Text provided:
========================================================================

For moviegoers disappointed in this summer’s offerings, the fall boasts more than a few reasons to return to the theater. Featuring the riveting recreation of the Deepwater Horizon explosion, an erotic tale of deception in 1930s Korea, Mel Gibson’s return to the director’s chair and Disney’s first Polynesian hero, the slate between now and Thanksgiving is replete with comebacks, fresh takes and CG thrills. Oh—and who could forget the aliens?
American Honey, Sept. 30
The image that comes to mind when most people hear the word “millennial” is a far cry from the portrait British filmmaker Andrea Arnold has captured in her first movie set in America, which stars newcomer Sasha Lane opposite Shia LaBeouf and Riley Keough. Less interested in plot than in an immersive emotional experience, American Honey tells the story of a band of youths traveling the country by van to sell magazine subscriptions because, for most of them, living in a never-ending string of dingy motel rooms is better than whatever hell they’ve left behind.
Deepwater Horizon, Sept. 30
Disaster movies too often end up, well, disasters, thanks to too much emphasis on explosions, too little on character development and a lack of restraint when it comes to cheesy one-liners. But Peter Berg’s humanizing take on the 2010 explosion of an oil rig off the coast of Louisiana, which killed 11, manages to prioritize the emotional above the CGI destruction, without skimping on the terrifying blows of said destruction. Mark Wahlberg, Gina Rodriguez and Kurt Russell are our everyday heroes while John Malkovich is deliciously (if a little cartoonishly) evil as the BP corporate big wig who prioritizes profits over safety.
Miss Peregrine’s Home for Peculiar Children, Sept. 30
Miss Peregrine’s boasts a trifecta of riches which make the movie one of the most promising of the season: a bestselling children’s book as its source material, one of the most capable young actors (Asa Butterfield) in its leading role and the only director who makes sense to helm a story inspired by creepy vintage photographs: Tim Burton. Butterfield plays a seemingly normal boy among a coven of peculiars—there’s the Shirley Temple clone with the strength of a linebacker, the kid with a movie projector for an eye—but he’s primed to learn that maybe he’s more special than he thought.

========================================================================

Stored data:

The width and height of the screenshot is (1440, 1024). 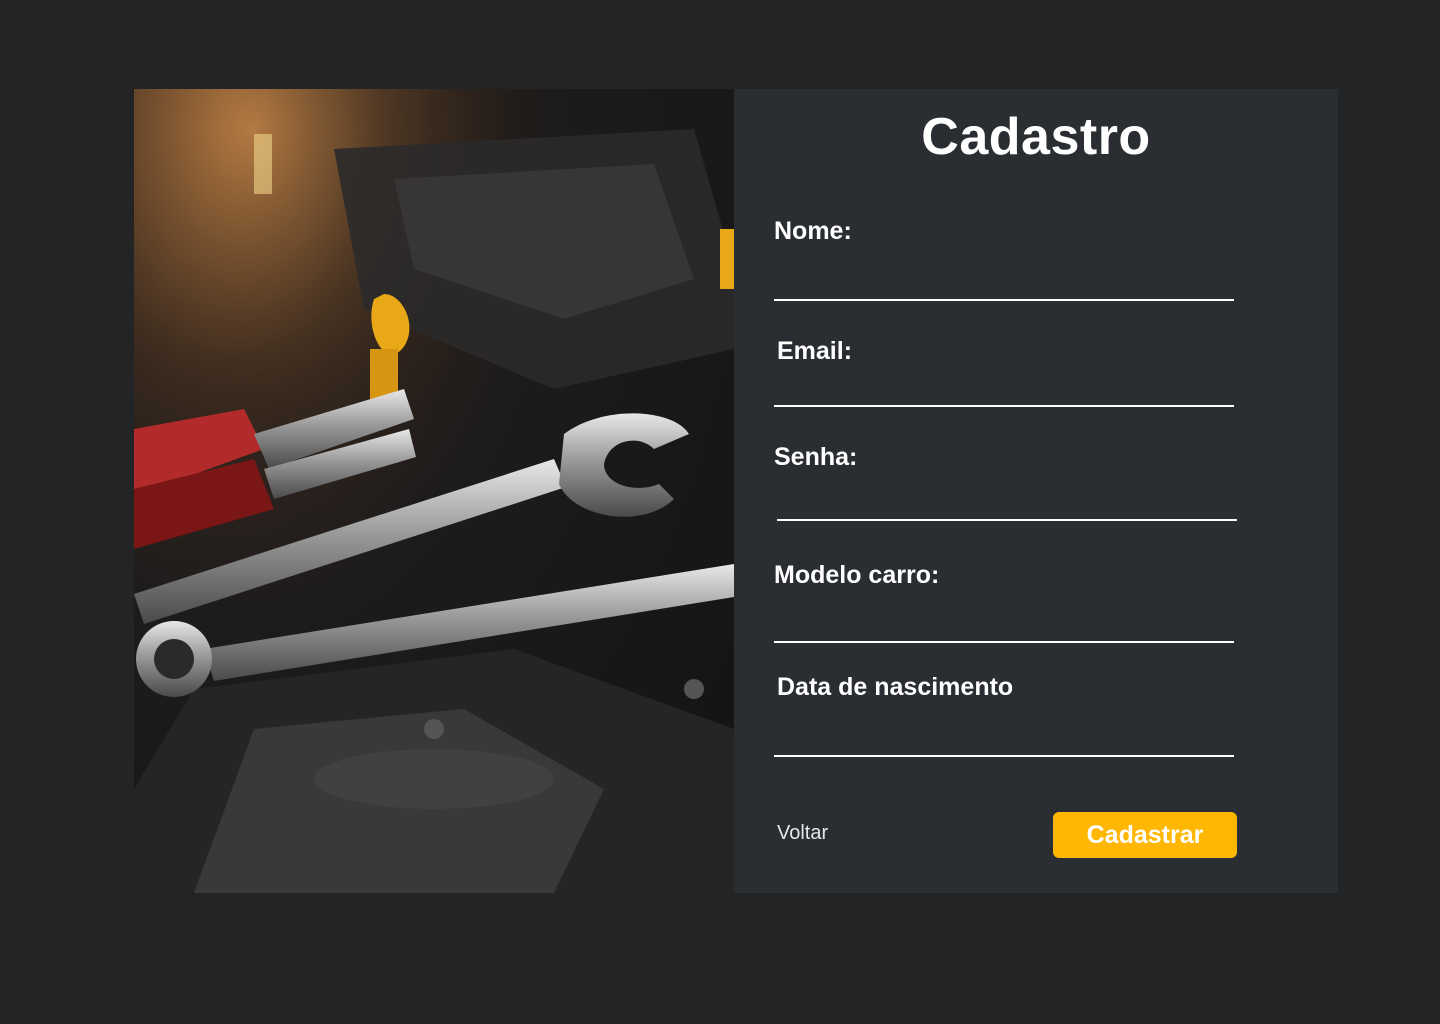 What do you see at coordinates (1004, 740) in the screenshot?
I see `birthdate-field` at bounding box center [1004, 740].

========================================================================

Required work:
1. Name every actor the fall movie preview lists as part of a film's cast.
2. Revise the fall movie preview passage that begins with "Miss Peregrine’s Home" and ends after "than he thought.", putting "clan" in place of "coven".

Responses to the tasks:
1. Sasha Lane, Shia LaBeouf, Riley Keough, Mark Wahlberg, Gina Rodriguez, Kurt Russell, John Malkovich, Asa Butterfield

2.
Miss Peregrine’s Home for Peculiar Children, Sept. 30
Miss Peregrine’s boasts a trifecta of riches which make the movie one of the most promising of the season: a bestselling children’s book as its source material, one of the most capable young actors (Asa Butterfield) in its leading role and the only director who makes sense to helm a story inspired by creepy vintage photographs: Tim Burton. Butterfield plays a seemingly normal boy among a clan of peculiars—there’s the Shirley Temple clone with the strength of a linebacker, the kid with a movie projector for an eye—but he’s primed to learn that maybe he’s more special than he thought.